Oil-and-gas producers have been on a steady upward path in recent years, but the global oil supply has been shrinking as a result of a glut of shale oil and gas.

A new report shows that the oil and natural gas sector is facing a crisis.

“With the U.S. in the midst of a historic drought and a global economic slowdown, the world needs to focus on reducing reliance on imported oil and finding alternatives,” said Daniel H. Stern, chief executive officer of the Energy In Depth Alliance, a non-profit research group.

“While the sector is still growing, it’s going to be harder and harder to sustain oil production as a whole.”

In 2018, the average price for U.s. crude oil fell to $42.60 per barrel from $47.15 per barrel in 2017, according to a report from Bloomberg.

“As oil prices have fallen, production has also fallen,” said Stephen J. Guttman, president of Bloomberg Intelligence.

“There’s been a real decline in the volume of production.”

With production declines and a glut in oil, OPEC members are set to meet in December to discuss their future direction in the battle against a global glut.

The Organization of the Petroleum Exporting Countries (OPEC) is expected to meet again in 2018 to discuss how to manage oil production.

“This is the time of year when countries are looking at how they’re going to balance their budgets,” said Brett C. Gershman, an analyst at Wedbush Securities.

“They’re going through all these discussions.”

Oil and gas companies have been steadily reducing their spending on exploration, upgrading wells, and developing new technology to get to more productive reserves.

The industry has been able to grow because of a boom in shale oil, which is made from the tar sands of Canada and the Bakken shale in North Dakota.

But shale gas has also boomed, and many of the companies that made up the shale boom are now facing a downturn in demand.

According to the report, companies have spent $1.3 trillion on new technologies since 2014, and $1 trillion on drilling in the United States, compared to $1 billion in the previous decade.

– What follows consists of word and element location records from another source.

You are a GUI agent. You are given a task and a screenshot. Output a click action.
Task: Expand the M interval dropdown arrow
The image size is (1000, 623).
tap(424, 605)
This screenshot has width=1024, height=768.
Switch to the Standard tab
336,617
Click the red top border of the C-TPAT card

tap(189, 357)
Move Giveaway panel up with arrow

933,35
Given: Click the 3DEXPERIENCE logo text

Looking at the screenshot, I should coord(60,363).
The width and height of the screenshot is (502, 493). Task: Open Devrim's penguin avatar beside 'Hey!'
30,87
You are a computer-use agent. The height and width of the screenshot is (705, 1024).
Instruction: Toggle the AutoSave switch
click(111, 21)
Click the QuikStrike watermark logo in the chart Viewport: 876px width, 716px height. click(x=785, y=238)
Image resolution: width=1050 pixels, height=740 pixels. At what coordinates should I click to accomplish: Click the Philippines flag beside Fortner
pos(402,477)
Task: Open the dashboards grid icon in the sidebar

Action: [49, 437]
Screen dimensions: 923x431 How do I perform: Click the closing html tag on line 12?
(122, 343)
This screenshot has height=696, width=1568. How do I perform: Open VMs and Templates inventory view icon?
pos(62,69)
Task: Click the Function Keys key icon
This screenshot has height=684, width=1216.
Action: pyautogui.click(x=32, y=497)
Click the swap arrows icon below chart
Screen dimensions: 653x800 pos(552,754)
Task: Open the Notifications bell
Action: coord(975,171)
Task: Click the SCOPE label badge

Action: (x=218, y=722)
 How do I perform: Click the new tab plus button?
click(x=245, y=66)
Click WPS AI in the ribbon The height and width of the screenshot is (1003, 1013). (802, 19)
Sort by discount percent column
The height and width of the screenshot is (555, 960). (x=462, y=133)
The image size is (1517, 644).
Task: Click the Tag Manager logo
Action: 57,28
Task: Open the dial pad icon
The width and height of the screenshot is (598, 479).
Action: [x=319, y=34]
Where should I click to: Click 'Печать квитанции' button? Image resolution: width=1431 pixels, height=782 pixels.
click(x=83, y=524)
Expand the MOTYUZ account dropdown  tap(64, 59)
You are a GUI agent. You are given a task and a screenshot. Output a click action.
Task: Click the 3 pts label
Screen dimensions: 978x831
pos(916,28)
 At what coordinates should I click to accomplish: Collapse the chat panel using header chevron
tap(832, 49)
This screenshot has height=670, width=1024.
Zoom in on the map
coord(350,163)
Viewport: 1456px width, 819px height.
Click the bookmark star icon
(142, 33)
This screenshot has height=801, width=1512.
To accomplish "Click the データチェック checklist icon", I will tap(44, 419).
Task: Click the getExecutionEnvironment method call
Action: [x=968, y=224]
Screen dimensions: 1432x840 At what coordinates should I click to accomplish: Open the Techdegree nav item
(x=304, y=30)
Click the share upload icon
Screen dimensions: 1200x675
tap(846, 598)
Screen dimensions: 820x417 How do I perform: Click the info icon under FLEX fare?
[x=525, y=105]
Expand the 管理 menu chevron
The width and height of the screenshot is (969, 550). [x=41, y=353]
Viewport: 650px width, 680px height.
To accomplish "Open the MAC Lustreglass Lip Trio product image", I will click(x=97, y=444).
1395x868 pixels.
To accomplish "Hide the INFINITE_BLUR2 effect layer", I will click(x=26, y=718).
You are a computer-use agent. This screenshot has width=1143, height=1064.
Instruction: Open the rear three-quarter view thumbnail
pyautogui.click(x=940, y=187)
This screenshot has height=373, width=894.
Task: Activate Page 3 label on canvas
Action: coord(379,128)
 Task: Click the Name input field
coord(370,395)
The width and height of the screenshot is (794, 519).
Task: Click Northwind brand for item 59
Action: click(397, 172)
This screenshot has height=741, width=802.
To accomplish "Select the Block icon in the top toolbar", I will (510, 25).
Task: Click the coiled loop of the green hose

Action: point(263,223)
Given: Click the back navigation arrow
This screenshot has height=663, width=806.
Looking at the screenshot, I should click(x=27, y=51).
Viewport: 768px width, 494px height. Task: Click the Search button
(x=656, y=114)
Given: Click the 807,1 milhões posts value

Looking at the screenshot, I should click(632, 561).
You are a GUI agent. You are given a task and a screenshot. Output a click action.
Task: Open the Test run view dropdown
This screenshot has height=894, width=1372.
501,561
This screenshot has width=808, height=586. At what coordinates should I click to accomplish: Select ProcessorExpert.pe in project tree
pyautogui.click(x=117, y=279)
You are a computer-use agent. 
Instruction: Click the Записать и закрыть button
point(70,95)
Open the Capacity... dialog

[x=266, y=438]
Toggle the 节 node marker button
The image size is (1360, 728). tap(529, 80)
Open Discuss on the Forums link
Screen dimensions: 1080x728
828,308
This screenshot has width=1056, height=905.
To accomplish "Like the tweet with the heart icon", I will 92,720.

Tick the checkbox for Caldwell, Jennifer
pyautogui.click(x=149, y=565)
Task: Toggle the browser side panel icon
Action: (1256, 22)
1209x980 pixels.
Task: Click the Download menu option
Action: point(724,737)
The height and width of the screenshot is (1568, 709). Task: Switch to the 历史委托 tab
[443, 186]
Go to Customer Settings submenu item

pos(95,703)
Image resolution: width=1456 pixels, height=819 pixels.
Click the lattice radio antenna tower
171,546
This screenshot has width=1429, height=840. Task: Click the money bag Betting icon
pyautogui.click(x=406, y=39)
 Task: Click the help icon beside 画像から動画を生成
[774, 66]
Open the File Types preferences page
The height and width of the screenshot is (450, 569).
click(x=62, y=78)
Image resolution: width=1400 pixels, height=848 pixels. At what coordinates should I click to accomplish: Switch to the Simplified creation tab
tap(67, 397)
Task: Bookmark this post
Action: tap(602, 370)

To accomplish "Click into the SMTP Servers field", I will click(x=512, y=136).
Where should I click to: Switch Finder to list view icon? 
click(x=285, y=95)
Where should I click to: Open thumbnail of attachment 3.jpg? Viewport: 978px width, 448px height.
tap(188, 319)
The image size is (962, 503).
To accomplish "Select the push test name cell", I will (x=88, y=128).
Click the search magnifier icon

In 2018 alone, companies spent $7.5 billion on exploration and development, up by $1,000 from 2017.

This includes $1 million for a drilling rig, $300 million for an oil well, and more than $600 million for seismic equipment.

“The world has changed, and the future of oil is going to depend on the decisions the world makes in 2018,” Stern said.

“If the U,S.

and OPEC are able to continue their current course, we will see oil production grow again.”